Many, however, interpret the variations in per capita utilization as strong evidence of unnecessary utilization. We believe that those who have reached this conclusion, or use the evidence to support a policy of controls that would impose the standards found in the more moderate use markets to other areas, are ignoring the complexity of the issue.9 In particular, the evidence we have provided indicates that the variations in per capita use in a set consisting of a large number of procedures are not closely related to an index of the practice style factor that was introduced here. Elsewhere, the practice style concept is itself not well defined so that it appears as a catchall for the residual variation in per capita use rates that has not been explained.
The results imply that alternative explanations should be explored more. These alternatives could include the number and types of providers seen, differences in consumer preferences with respect to physician and other forms of care, an uneven diffusion of medical technology, and the structure of public and private insurance programs. Controlling health care expenditures and reducing unnecessary utilization are legitimate priorities, but the focus on local medical standards, physician training, and other dimensions of practice style to explain the disparities in use rates has obscured the role of these potentially important factors.
Acknowledgments
The research discussed in this article was supported by Health Care Financing Administration Grant No. 18-P-97619/5-01.
Footnotes
Reprint requests: Miron Stano, Professor of Economics and Management, School of Business Administration, Oakland University, Rochester, Michigan 48309.
Spending for hospital care increased at an annual rate of 16 percent between 1977 and 1984, and spending for physician services increased at an annual rate of 18 percent over the same period. Even after adjusting these values to a per capita basis, they are greater than the per capita increases for the rest of the population.
This is defined as the standard deviation divided by the mean.
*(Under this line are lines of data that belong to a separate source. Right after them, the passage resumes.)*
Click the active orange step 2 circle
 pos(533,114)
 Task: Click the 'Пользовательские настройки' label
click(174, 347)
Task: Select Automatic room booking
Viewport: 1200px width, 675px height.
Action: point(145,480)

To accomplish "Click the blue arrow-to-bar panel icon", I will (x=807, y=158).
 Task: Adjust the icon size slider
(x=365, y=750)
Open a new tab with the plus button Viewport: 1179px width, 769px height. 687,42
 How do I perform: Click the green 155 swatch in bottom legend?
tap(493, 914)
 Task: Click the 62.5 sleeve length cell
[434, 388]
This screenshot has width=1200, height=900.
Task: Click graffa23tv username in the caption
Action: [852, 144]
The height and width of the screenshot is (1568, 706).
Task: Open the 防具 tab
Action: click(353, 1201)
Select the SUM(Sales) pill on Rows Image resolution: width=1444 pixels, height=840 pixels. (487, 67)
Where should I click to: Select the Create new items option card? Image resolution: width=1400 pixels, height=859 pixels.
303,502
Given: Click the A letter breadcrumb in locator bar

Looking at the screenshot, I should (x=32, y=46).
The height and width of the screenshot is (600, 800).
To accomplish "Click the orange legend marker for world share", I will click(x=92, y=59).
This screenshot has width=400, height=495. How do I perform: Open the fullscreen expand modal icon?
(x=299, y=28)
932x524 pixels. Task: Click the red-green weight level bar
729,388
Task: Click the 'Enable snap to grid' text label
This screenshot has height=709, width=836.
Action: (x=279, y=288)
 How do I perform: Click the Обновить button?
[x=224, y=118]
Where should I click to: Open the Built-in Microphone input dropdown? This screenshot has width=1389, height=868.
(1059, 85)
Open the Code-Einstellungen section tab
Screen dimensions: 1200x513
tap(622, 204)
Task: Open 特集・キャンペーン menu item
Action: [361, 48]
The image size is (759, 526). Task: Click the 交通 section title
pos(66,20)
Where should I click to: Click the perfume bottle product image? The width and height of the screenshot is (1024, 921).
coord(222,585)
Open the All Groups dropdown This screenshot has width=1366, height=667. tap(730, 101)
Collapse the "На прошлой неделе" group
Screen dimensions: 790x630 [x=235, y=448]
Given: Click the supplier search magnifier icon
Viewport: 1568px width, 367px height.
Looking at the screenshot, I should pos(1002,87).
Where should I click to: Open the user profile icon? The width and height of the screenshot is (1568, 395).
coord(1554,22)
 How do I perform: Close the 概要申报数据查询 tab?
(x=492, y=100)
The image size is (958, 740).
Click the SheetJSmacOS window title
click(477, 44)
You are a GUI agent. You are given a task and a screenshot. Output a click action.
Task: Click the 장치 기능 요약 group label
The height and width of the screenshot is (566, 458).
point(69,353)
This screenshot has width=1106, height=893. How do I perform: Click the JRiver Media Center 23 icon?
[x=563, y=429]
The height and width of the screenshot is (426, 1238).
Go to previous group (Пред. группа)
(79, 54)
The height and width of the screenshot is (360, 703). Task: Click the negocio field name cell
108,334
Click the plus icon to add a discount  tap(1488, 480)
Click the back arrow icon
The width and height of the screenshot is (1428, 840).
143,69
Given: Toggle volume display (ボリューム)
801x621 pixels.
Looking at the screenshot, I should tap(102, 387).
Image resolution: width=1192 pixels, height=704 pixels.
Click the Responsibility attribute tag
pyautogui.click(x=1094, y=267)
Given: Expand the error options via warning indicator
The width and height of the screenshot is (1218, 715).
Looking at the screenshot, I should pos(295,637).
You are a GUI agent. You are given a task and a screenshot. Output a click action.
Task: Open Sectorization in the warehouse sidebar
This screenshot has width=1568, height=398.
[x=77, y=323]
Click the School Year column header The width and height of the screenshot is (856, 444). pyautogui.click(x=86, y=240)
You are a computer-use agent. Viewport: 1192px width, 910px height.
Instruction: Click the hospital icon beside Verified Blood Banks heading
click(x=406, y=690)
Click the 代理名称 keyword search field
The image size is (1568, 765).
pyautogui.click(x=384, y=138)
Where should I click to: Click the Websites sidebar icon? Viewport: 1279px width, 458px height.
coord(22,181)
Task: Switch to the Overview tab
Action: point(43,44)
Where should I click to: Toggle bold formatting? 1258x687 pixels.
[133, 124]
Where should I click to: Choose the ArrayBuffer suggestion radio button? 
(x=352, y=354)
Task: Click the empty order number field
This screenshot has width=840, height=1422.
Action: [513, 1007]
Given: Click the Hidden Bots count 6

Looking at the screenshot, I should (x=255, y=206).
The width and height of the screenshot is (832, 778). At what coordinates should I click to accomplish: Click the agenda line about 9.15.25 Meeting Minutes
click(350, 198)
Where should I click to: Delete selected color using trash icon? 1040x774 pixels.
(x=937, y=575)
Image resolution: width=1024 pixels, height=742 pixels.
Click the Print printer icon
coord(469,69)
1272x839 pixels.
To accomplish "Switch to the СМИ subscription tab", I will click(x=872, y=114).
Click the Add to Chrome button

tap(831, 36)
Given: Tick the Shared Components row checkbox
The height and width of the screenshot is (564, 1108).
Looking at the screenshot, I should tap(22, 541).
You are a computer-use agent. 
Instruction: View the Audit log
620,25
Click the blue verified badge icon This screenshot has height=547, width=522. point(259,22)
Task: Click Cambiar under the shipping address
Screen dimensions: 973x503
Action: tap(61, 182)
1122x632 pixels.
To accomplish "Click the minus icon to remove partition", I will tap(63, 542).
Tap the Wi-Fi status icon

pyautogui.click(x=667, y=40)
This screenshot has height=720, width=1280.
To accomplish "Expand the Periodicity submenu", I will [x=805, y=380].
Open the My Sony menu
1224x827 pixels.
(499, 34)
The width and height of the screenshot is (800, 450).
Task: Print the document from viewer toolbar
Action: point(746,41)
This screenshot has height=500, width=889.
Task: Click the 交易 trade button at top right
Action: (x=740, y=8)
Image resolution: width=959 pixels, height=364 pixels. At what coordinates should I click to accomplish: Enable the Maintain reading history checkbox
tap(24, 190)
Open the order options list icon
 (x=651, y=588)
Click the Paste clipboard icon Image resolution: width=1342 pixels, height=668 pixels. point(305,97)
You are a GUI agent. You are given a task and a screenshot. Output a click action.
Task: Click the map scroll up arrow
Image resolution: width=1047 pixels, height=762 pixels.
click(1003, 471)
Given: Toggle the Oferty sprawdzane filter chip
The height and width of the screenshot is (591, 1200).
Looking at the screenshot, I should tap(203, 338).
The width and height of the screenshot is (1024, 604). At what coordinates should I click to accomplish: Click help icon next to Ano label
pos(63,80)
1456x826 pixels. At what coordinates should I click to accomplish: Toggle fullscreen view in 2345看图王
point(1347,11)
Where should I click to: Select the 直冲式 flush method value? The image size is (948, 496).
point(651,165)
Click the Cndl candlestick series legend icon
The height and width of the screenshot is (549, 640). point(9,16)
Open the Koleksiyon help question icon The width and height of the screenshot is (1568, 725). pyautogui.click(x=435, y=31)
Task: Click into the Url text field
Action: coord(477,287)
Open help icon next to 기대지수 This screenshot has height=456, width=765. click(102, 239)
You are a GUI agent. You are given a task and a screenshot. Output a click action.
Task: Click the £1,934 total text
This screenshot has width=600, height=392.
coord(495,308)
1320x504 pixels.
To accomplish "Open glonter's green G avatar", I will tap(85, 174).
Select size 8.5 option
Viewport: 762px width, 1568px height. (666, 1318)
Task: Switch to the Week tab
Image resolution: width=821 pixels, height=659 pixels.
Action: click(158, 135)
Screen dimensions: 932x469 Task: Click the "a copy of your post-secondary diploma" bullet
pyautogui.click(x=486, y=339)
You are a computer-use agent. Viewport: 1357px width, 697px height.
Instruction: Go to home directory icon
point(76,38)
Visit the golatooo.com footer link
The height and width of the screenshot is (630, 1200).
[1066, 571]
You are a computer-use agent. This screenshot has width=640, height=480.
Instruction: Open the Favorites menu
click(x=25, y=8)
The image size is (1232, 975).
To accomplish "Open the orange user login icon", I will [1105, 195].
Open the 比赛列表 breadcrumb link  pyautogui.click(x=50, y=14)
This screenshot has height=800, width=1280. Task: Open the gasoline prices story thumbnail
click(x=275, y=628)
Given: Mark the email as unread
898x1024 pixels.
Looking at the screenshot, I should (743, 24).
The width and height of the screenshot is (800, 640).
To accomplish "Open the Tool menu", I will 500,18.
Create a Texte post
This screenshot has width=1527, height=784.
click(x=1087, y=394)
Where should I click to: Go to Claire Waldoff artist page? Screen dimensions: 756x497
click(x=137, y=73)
The quotient here has been multiplied by 100.
More detailed explanations of the procedures and the selection process are found in Velky, Stano, and Cromwell (1985).
A discussion of the properties of relative value scales is found in Juba and Hadley (1985).
Effective population is defined in the discussion on bordercrossing.
Stano (1985) argued that the second factor, more physicians per patient, is likely to be the more dominant.
More recent evidence is found in Stano et al. (1985). A discussion of differences in aggregated versus individual physician estimates of availability effects is given in Stano (1985) and Stano (1987).
Evidence on substitution of physician care for hospital care is provided in McCombs (1984).
Discussions dealing with the clinical and regulatory implications of variations can be found in Brook et al. (1984) and Vladeck (1984).